Assuming a circle to circle portal, it takes a DC 15 Arcana check to open the portal for three rounds and DC 35 to open it for five rounds. Basically, a well-trained NPC ritual caster can hold a portal open for three rounds for 50 gold. 50 gold to transport people and goods to any teleportation circle in the world. This is cheaper and much faster than a long ocean voyage, and it gets much more efficient the better the ritual caster gets.

Of course, setting up a teleportation circle network is expensive, but still far cheaper than outfitting a mid-paragon adventuring party. Creating a new teleportation circle requires 1,000 gold for each square in the circle (actually a square in 4E geometry, but story-wise it's a circle). It's basically 1,000 gold for a 5-ft. diamater circle, 4,000 gold for a 10-ft. diameter circle, 9,000 gold for a 15-ft. diameter circle, and so on.

I can see teleportation circles being high-priority targets in a large-scale battle. Destroying a circle would force an army to rely on conventional transportation to get its troops to that location, delaying reinforcements until it is too late. Capturing a circle would be worse for the defender since the attacker has now opened a new front, possibly in the middle of the country.

Teleportation circle access codes would have to be kept a secret and regularly changed to minimize the risk of an invasion by portal. They would be as heavily guarded as missile launch codes in the real world.

I can also see paragon-tier adventurers on deep infiltration missions to create a teleportation circle deep within enemy territory. Remember the Nydus Canal from Starcraft, or the GLA tunnel in Generals? Successfully creating and maintaining a teleportation circle in behind enemy lines would be very lethal to the defenders' morale.

For more peaceful pursuits, I can see anachronistic circle-accessible tourist resorts, for the wealthy tourist in need of rest and relaxation. Foreign-exchange students can attend school in one country while still living at home.
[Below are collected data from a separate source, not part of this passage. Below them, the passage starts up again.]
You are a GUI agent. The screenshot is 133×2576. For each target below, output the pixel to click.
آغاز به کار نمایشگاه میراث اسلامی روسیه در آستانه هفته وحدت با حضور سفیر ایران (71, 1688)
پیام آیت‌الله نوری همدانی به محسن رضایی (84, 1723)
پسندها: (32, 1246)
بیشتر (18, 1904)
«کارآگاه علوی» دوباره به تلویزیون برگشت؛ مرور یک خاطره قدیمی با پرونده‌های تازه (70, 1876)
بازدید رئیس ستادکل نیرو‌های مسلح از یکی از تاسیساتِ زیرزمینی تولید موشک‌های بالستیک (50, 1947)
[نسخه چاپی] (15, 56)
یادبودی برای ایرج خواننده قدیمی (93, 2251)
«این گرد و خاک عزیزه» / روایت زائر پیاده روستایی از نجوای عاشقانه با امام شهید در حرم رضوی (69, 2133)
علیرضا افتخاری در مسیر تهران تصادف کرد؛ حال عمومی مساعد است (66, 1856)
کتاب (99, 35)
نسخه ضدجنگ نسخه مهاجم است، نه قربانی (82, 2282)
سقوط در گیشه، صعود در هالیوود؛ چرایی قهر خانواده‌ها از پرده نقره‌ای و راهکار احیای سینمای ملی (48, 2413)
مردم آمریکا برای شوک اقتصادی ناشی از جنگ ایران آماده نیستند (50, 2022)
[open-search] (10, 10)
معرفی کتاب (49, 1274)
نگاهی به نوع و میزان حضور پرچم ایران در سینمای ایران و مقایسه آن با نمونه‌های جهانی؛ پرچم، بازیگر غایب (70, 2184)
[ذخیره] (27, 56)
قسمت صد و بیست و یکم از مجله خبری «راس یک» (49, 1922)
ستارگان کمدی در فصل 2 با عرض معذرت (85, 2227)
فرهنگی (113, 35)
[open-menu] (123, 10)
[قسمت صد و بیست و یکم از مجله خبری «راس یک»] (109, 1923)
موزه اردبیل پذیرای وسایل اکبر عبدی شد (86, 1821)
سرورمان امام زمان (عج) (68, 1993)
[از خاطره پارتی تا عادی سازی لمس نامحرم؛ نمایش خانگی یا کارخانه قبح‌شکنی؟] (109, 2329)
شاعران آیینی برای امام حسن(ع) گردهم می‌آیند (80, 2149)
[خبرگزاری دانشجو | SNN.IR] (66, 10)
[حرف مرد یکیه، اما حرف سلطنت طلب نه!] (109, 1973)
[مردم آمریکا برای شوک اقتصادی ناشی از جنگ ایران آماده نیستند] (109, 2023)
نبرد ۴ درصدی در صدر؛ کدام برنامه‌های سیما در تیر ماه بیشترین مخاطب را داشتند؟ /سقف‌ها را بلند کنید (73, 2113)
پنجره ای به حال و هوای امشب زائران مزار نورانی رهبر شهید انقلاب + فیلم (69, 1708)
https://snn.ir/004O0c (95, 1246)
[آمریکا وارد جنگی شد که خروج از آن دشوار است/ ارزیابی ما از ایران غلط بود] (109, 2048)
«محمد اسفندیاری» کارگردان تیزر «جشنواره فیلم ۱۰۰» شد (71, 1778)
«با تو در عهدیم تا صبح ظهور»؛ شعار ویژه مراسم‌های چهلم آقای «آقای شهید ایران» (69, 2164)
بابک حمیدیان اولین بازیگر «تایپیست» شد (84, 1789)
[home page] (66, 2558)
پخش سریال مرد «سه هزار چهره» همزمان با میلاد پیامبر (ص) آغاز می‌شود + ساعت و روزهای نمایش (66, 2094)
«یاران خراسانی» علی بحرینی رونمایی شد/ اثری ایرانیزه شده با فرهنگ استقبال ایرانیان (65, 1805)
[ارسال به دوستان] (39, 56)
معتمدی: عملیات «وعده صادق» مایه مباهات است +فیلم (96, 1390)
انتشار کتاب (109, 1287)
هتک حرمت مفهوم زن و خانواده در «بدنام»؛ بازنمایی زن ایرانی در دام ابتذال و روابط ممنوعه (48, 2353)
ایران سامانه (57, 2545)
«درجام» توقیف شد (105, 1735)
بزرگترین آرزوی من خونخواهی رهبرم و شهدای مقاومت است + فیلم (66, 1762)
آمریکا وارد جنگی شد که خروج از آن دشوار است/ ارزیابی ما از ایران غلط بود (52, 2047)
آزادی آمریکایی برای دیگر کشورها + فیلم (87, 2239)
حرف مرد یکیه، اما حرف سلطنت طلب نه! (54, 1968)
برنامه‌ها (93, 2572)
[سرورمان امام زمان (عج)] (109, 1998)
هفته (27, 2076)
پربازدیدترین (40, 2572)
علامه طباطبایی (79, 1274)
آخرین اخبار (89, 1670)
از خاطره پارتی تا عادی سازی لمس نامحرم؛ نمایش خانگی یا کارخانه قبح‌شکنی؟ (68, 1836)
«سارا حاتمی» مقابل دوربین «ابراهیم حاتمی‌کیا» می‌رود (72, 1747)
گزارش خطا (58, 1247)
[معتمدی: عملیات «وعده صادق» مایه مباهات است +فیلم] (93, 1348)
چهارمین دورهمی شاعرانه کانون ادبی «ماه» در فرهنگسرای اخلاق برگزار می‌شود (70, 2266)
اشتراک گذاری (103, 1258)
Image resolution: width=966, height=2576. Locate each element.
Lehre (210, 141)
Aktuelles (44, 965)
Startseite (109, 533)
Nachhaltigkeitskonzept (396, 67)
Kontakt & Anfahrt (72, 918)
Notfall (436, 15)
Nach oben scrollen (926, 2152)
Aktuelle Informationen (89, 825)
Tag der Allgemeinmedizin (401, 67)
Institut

Portal mail would make the world a lot smaller.

Note: House Orien in Eberron has a near-monopoly on portal services, and offer most of the services listed about, including the military ones.

Discuss.

Harperfan7
2009-11-02, 05:41 PM
Myth Drannor.
Yeah, I don't have any good advice.

Ravens_cry
2009-11-02, 05:54 PM
Well, it's still pretty darn expensive, so mass transportation of any but the most valuable goods is likely out. But they would very worthwhile for such goods, like spices and precious metals, as there is no longer the same threat from bandits. Towns with circles would likely be heavily fortified because of the threat. The danger of their use is as soon as one falls, all others can be accessed,so some means of keeping a gate closed from intruders would be vital. An adamantine 'iris' anyone? It would be an interesting balance. On one hand you don't want a portal too near a major city as that makes a quick short cut for attack. But you don't want it too far or the predications from bandits from goods travelling TO the major cities would make it not worth while. As a means of transporting troops it would be good for sending 'high level' crack quads and scouts. Mass armies would get expensive fast, however.

Doug Lampert
2009-11-02, 06:10 PM
The cost to cast Linked Portal is 135 gold. Unlike 3.5's Teleport, there is no range restriction on Linked Portal, but the destination has to be at a teleportation circle. If your starting point is at a teleportation circle, i.e. you're going circle to circle, the cost goes down to 50 gold.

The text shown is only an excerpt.